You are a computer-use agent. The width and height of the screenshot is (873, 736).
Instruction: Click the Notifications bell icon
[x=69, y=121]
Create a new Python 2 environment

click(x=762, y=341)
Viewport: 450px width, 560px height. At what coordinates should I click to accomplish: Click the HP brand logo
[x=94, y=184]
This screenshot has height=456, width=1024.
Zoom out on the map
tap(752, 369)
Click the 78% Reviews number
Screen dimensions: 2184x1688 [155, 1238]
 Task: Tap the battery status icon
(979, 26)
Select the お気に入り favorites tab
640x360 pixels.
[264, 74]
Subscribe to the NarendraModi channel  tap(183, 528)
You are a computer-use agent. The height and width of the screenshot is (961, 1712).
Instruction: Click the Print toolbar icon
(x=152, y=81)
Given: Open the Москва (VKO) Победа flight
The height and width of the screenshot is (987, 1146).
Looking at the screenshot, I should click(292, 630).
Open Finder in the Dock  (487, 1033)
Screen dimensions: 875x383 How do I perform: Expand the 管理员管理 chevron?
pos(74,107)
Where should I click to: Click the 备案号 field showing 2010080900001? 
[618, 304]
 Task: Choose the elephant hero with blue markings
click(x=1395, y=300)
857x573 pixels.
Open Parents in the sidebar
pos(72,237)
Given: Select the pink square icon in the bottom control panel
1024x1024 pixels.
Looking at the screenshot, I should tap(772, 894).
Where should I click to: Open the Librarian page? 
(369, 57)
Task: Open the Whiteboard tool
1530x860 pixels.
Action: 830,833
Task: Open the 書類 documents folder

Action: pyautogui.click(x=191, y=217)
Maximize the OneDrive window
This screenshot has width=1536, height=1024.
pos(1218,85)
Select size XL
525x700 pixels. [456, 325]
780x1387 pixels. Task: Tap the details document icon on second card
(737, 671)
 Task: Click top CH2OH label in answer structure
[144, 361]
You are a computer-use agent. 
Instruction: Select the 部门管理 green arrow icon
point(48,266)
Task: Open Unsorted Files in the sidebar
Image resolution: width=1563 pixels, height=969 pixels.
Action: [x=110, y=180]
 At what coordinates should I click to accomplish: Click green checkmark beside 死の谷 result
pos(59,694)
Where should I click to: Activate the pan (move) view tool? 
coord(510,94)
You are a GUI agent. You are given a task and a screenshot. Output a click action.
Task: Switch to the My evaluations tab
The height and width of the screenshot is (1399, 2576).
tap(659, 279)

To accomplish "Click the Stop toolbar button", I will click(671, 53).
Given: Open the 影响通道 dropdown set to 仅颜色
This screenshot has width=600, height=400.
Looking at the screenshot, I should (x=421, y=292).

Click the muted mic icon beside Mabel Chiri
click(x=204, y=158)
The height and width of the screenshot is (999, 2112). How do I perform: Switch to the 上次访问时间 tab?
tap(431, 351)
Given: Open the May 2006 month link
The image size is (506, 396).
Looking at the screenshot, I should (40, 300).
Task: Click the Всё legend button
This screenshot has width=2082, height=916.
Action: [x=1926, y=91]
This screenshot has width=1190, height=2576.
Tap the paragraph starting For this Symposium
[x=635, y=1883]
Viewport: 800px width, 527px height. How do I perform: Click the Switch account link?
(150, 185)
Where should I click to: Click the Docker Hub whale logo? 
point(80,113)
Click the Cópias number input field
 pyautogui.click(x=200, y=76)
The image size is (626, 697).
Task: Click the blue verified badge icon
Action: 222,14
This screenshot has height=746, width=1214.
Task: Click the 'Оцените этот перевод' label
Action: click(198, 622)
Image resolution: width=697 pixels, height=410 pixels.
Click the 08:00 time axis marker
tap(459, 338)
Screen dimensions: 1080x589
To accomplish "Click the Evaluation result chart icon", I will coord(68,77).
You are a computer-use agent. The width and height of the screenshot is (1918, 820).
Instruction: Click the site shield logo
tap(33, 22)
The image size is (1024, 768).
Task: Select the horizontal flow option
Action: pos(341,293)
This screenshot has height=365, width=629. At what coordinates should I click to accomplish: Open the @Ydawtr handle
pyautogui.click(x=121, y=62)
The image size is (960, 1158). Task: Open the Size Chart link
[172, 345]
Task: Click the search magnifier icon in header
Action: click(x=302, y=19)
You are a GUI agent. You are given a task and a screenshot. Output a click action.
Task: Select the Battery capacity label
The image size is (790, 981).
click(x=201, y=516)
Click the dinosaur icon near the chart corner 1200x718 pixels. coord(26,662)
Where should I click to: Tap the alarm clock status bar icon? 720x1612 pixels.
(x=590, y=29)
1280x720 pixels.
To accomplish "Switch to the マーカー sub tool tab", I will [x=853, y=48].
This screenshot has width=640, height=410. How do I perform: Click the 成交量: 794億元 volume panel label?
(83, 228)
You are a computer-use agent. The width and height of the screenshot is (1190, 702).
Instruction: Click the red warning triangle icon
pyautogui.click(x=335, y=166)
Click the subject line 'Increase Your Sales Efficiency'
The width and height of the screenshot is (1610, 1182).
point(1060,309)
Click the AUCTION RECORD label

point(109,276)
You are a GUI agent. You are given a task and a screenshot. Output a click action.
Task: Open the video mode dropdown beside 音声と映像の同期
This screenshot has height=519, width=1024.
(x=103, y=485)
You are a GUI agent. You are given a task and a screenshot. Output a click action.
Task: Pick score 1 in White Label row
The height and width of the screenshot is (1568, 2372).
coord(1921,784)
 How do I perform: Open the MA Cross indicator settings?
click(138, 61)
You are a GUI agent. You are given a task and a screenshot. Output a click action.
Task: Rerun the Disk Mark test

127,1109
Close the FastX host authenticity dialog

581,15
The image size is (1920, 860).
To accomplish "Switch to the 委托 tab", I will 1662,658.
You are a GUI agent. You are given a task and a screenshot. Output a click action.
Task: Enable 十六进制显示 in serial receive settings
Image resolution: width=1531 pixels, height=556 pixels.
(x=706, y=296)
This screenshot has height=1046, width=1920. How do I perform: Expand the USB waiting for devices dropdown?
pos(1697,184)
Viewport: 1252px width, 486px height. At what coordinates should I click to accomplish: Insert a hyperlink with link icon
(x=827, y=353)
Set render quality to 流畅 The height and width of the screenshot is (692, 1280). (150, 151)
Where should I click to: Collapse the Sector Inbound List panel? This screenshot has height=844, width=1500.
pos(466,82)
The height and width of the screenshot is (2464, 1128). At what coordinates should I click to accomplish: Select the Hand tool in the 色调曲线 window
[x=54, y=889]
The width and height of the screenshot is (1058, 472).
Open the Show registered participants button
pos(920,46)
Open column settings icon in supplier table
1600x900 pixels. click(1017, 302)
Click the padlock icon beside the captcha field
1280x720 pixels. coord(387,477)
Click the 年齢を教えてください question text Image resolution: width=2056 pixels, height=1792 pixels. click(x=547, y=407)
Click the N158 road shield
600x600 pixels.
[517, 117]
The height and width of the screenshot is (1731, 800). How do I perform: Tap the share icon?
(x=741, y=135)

■ **EXERCISE PROMPT**: Every line above should be written out again, unchanged.

■ **YOUR SOLUTION**:
You are a computer-use agent. The width and height of the screenshot is (873, 736).
Instruction: Click the Notifications bell icon
[x=69, y=121]
Create a new Python 2 environment

click(x=762, y=341)
Viewport: 450px width, 560px height. At what coordinates should I click to accomplish: Click the HP brand logo
[x=94, y=184]
This screenshot has height=456, width=1024.
Zoom out on the map
tap(752, 369)
Click the 78% Reviews number
Screen dimensions: 2184x1688 [155, 1238]
 Task: Tap the battery status icon
(979, 26)
Select the お気に入り favorites tab
640x360 pixels.
[264, 74]
Subscribe to the NarendraModi channel  tap(183, 528)
You are a computer-use agent. The height and width of the screenshot is (961, 1712).
Instruction: Click the Print toolbar icon
(x=152, y=81)
Given: Open the Москва (VKO) Победа flight
The height and width of the screenshot is (987, 1146).
Looking at the screenshot, I should click(292, 630).
Open Finder in the Dock  (487, 1033)
Screen dimensions: 875x383 How do I perform: Expand the 管理员管理 chevron?
pos(74,107)
Where should I click to: Click the 备案号 field showing 2010080900001? 
[618, 304]
 Task: Choose the elephant hero with blue markings
click(x=1395, y=300)
857x573 pixels.
Open Parents in the sidebar
pos(72,237)
Given: Select the pink square icon in the bottom control panel
1024x1024 pixels.
Looking at the screenshot, I should tap(772, 894).
Where should I click to: Open the Librarian page? 
(369, 57)
Task: Open the Whiteboard tool
1530x860 pixels.
Action: 830,833
Task: Open the 書類 documents folder

Action: pyautogui.click(x=191, y=217)
Maximize the OneDrive window
This screenshot has width=1536, height=1024.
pos(1218,85)
Select size XL
525x700 pixels. [456, 325]
780x1387 pixels. Task: Tap the details document icon on second card
(737, 671)
 Task: Click top CH2OH label in answer structure
[144, 361]
You are a computer-use agent. 
Instruction: Select the 部门管理 green arrow icon
point(48,266)
Task: Open Unsorted Files in the sidebar
Image resolution: width=1563 pixels, height=969 pixels.
Action: [x=110, y=180]
 At what coordinates should I click to accomplish: Click green checkmark beside 死の谷 result
pos(59,694)
Where should I click to: Activate the pan (move) view tool? 
coord(510,94)
You are a GUI agent. You are given a task and a screenshot. Output a click action.
Task: Switch to the My evaluations tab
The height and width of the screenshot is (1399, 2576).
tap(659, 279)

To accomplish "Click the Stop toolbar button", I will click(671, 53).
Given: Open the 影响通道 dropdown set to 仅颜色
This screenshot has width=600, height=400.
Looking at the screenshot, I should (x=421, y=292).

Click the muted mic icon beside Mabel Chiri
click(x=204, y=158)
The height and width of the screenshot is (999, 2112). How do I perform: Switch to the 上次访问时间 tab?
tap(431, 351)
Given: Open the May 2006 month link
The image size is (506, 396).
Looking at the screenshot, I should (40, 300).
Task: Click the Всё legend button
This screenshot has width=2082, height=916.
Action: [x=1926, y=91]
This screenshot has width=1190, height=2576.
Tap the paragraph starting For this Symposium
[x=635, y=1883]
Viewport: 800px width, 527px height. How do I perform: Click the Switch account link?
(150, 185)
Where should I click to: Click the Docker Hub whale logo? 
point(80,113)
Click the Cópias number input field
 pyautogui.click(x=200, y=76)
The image size is (626, 697).
Task: Click the blue verified badge icon
Action: 222,14
This screenshot has height=746, width=1214.
Task: Click the 'Оцените этот перевод' label
Action: click(198, 622)
Image resolution: width=697 pixels, height=410 pixels.
Click the 08:00 time axis marker
tap(459, 338)
Screen dimensions: 1080x589
To accomplish "Click the Evaluation result chart icon", I will coord(68,77).
You are a computer-use agent. The width and height of the screenshot is (1918, 820).
Instruction: Click the site shield logo
tap(33, 22)
The image size is (1024, 768).
Task: Select the horizontal flow option
Action: pos(341,293)
This screenshot has height=365, width=629. At what coordinates should I click to accomplish: Open the @Ydawtr handle
pyautogui.click(x=121, y=62)
The image size is (960, 1158). Task: Open the Size Chart link
[172, 345]
Task: Click the search magnifier icon in header
Action: click(x=302, y=19)
You are a GUI agent. You are given a task and a screenshot. Output a click action.
Task: Select the Battery capacity label
The image size is (790, 981).
click(x=201, y=516)
Click the dinosaur icon near the chart corner 1200x718 pixels. coord(26,662)
Where should I click to: Tap the alarm clock status bar icon? 720x1612 pixels.
(x=590, y=29)
1280x720 pixels.
To accomplish "Switch to the マーカー sub tool tab", I will [x=853, y=48].
This screenshot has width=640, height=410. How do I perform: Click the 成交量: 794億元 volume panel label?
(83, 228)
You are a computer-use agent. The width and height of the screenshot is (1190, 702).
Instruction: Click the red warning triangle icon
pyautogui.click(x=335, y=166)
Click the subject line 'Increase Your Sales Efficiency'
The width and height of the screenshot is (1610, 1182).
point(1060,309)
Click the AUCTION RECORD label

point(109,276)
You are a GUI agent. You are given a task and a screenshot. Output a click action.
Task: Open the video mode dropdown beside 音声と映像の同期
This screenshot has height=519, width=1024.
(x=103, y=485)
You are a GUI agent. You are given a task and a screenshot. Output a click action.
Task: Pick score 1 in White Label row
The height and width of the screenshot is (1568, 2372).
coord(1921,784)
 How do I perform: Open the MA Cross indicator settings?
click(138, 61)
You are a GUI agent. You are given a task and a screenshot. Output a click action.
Task: Rerun the Disk Mark test

127,1109
Close the FastX host authenticity dialog

581,15
The image size is (1920, 860).
To accomplish "Switch to the 委托 tab", I will 1662,658.
You are a GUI agent. You are given a task and a screenshot. Output a click action.
Task: Enable 十六进制显示 in serial receive settings
Image resolution: width=1531 pixels, height=556 pixels.
(x=706, y=296)
This screenshot has height=1046, width=1920. How do I perform: Expand the USB waiting for devices dropdown?
pos(1697,184)
Viewport: 1252px width, 486px height. At what coordinates should I click to accomplish: Insert a hyperlink with link icon
(x=827, y=353)
Set render quality to 流畅 The height and width of the screenshot is (692, 1280). (150, 151)
Where should I click to: Collapse the Sector Inbound List panel? This screenshot has height=844, width=1500.
pos(466,82)
The height and width of the screenshot is (2464, 1128). At what coordinates should I click to accomplish: Select the Hand tool in the 色调曲线 window
[x=54, y=889]
The width and height of the screenshot is (1058, 472).
Open the Show registered participants button
pos(920,46)
Open column settings icon in supplier table
1600x900 pixels. click(1017, 302)
Click the padlock icon beside the captcha field
1280x720 pixels. coord(387,477)
Click the 年齢を教えてください question text Image resolution: width=2056 pixels, height=1792 pixels. click(x=547, y=407)
Click the N158 road shield
600x600 pixels.
[517, 117]
The height and width of the screenshot is (1731, 800). How do I perform: Tap the share icon?
(x=741, y=135)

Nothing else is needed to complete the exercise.